EXCERPT TO READ -
============================================================

What to Expect at China's Upcoming Fifth Plenum

 
 

The fifth plenary session of the 18th Communist Party Central Committee (CPCC) will take place from October 26 to 29  and will result in the thirteenth Five-Year Plan, a lengthy document outlining the Chinese government’s economic objectives and the policy approaches for attaining those objectives through 2020. International investors and China-watchers alike will be eagerly anticipating the outcomes of the highly secretive Fifth Plenum this week. Given the volatile summer in Chinese equity markets and the recent release of GDP figures that seemed “too good to be true” by some, the steps that China’s top leaders will outline in the coming week will be incredibly important. As I’ve done in the past for The Diplomat ahead of other CPCC plenaries, I look at a few things that can be reasonably expected this week. As with all CPCC plenary meetings, the proceedings are hermetically sealed away from the eyes of all but a select few within China’s state media apparatus.

============================================================

SOURCE DATA -
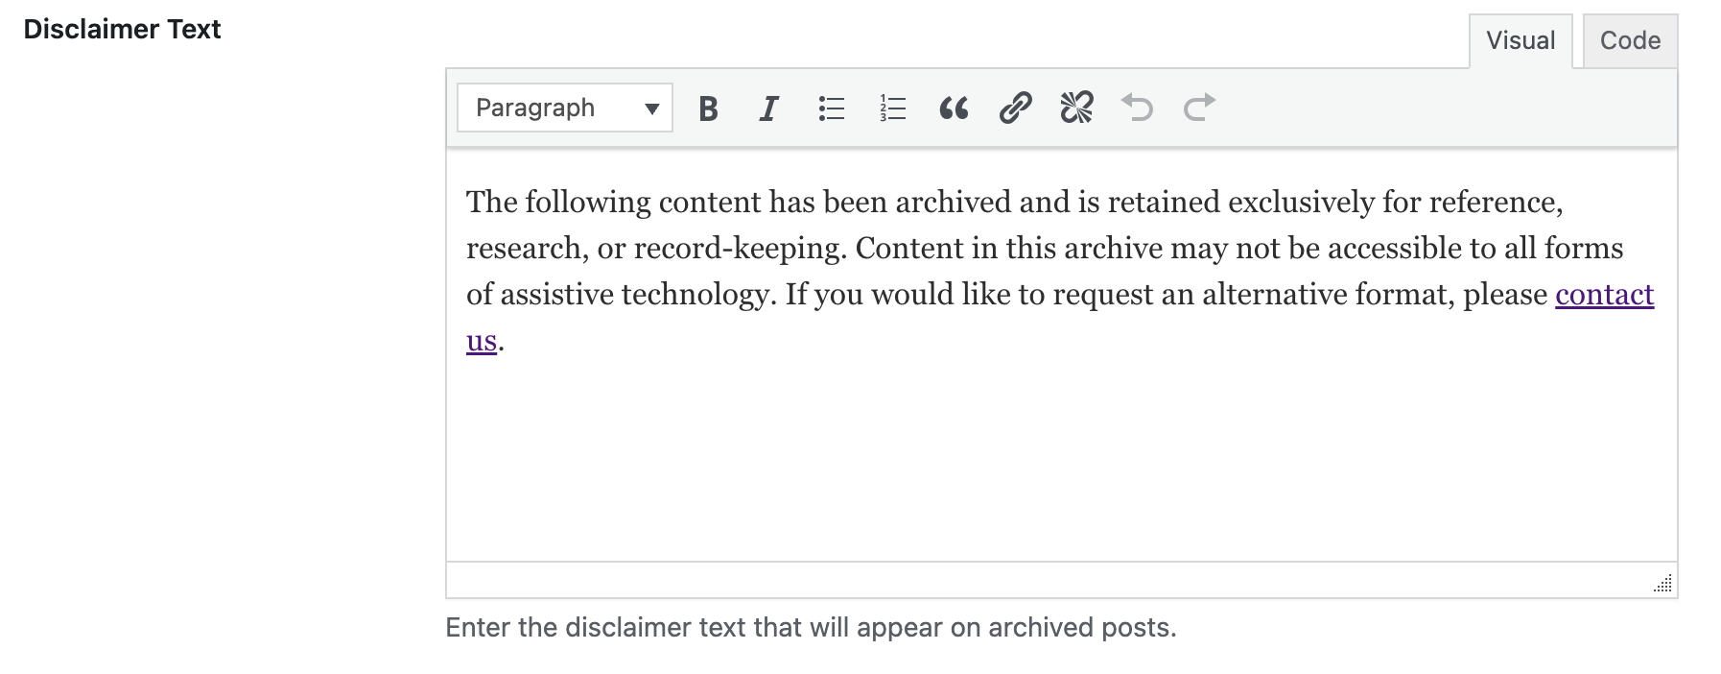This screenshot has height=674, width=1721.
Task: Select the Visual editing tab
Action: (x=1520, y=40)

============================================================

EXERCISE DETAILS - Please continue the article on China's upcoming Fifth Plenum at the top of the page, picking up right after its final sentence.

OUTPUT FOR THIS EXERCISE -
First, a bit of context that should help ground some of the expectations for this Fifth Plenum. China’s twelfth five-year plan, endorsed in March 2011 by the National People’s Congress, set in motion the latest shift in the “Chinese model” of growth. In broad strokes, per the twelfth five-year plan, the Party would encourage a shift away from the investment-led model of growth that had served China so well through the noughties and move toward a consumption-led model leveraging the demand-side of the growth equation. The idea was to make the most of urbanization, rising per capita incomes, and the rising economic appetite of a new middle class.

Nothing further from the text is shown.